Segment Start: DOCUMENT EXCERPT

Tuesday, October 20, 2015

Growing Pains

I live in a very rural area.  So rural that our County Councilmen have trouble reading tributes, perhaps written by others, at meetings honoring their citizens.  These Councilmen are educated, they just cannot read out loud...that includes at least three of the five officials.  Two of our Councilmen own liquor stores.  This is the path to political leadership in this county.   A few retired professionals from a more intellectual arena ran for office, but the big words they used frightened the voters, I guess.  This good-old boy majority leadership selection means our county struggles.

As I mentioned in a prior post, I lost my current doctor because she found working in this county too difficult.  They did not support medical service development and she had to send her patients out of county for specialized treatment.  She said five other doctors are thinking of following her.  We are limited in our selection already!

Segment End: DOCUMENT EXCERPT

WHAT YOU WILL DO:
- A) In the post titled "Growing Pains," how many of the County Councilmen own liquor stores?
- B) Reproduce part of the "Growing Pains" post word for word. Begin at the words "As I mentioned" and stop after "our selection already!".

Segment Start: RECORDED DATA

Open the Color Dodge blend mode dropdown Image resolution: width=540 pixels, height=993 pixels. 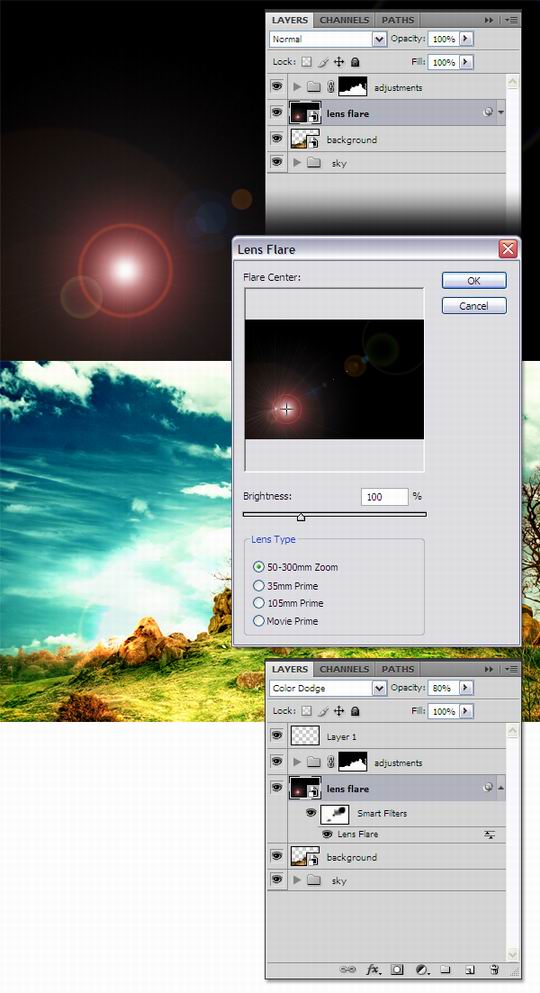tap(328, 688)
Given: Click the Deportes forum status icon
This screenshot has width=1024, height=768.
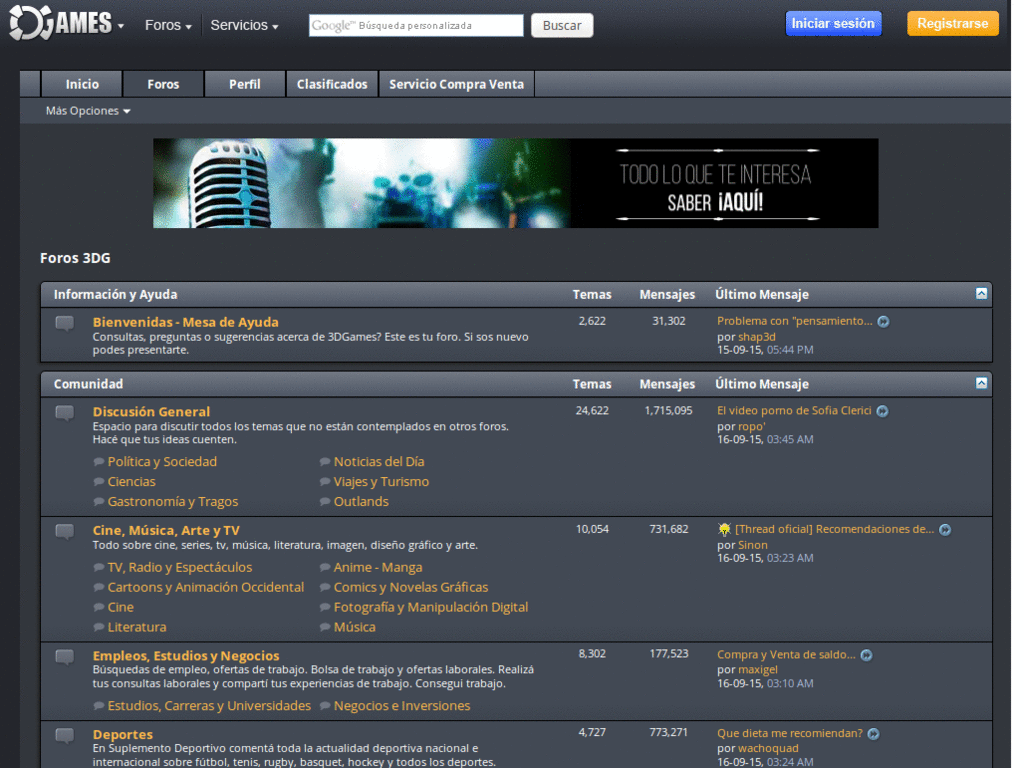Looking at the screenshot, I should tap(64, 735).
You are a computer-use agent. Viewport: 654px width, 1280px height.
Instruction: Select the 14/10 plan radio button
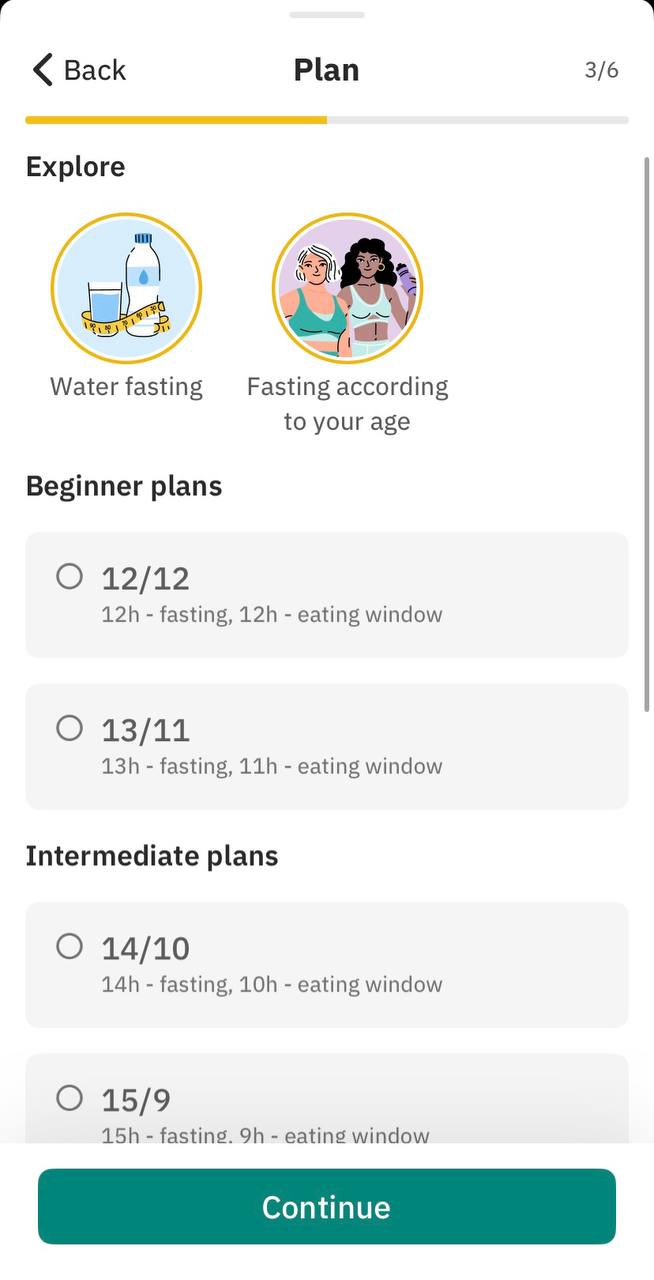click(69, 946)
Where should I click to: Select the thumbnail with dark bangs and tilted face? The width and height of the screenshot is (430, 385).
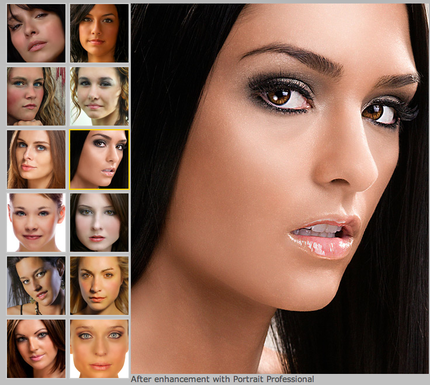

Segment End: RECORDED DATA

SET OF ANSWERS:
- A) Two of the Councilmen own liquor stores.

- B)
As I mentioned in a prior post, I lost my current doctor because she found working in this county too difficult.  They did not support medical service development and she had to send her patients out of county for specialized treatment.  She said five other doctors are thinking of following her.  We are limited in our selection already!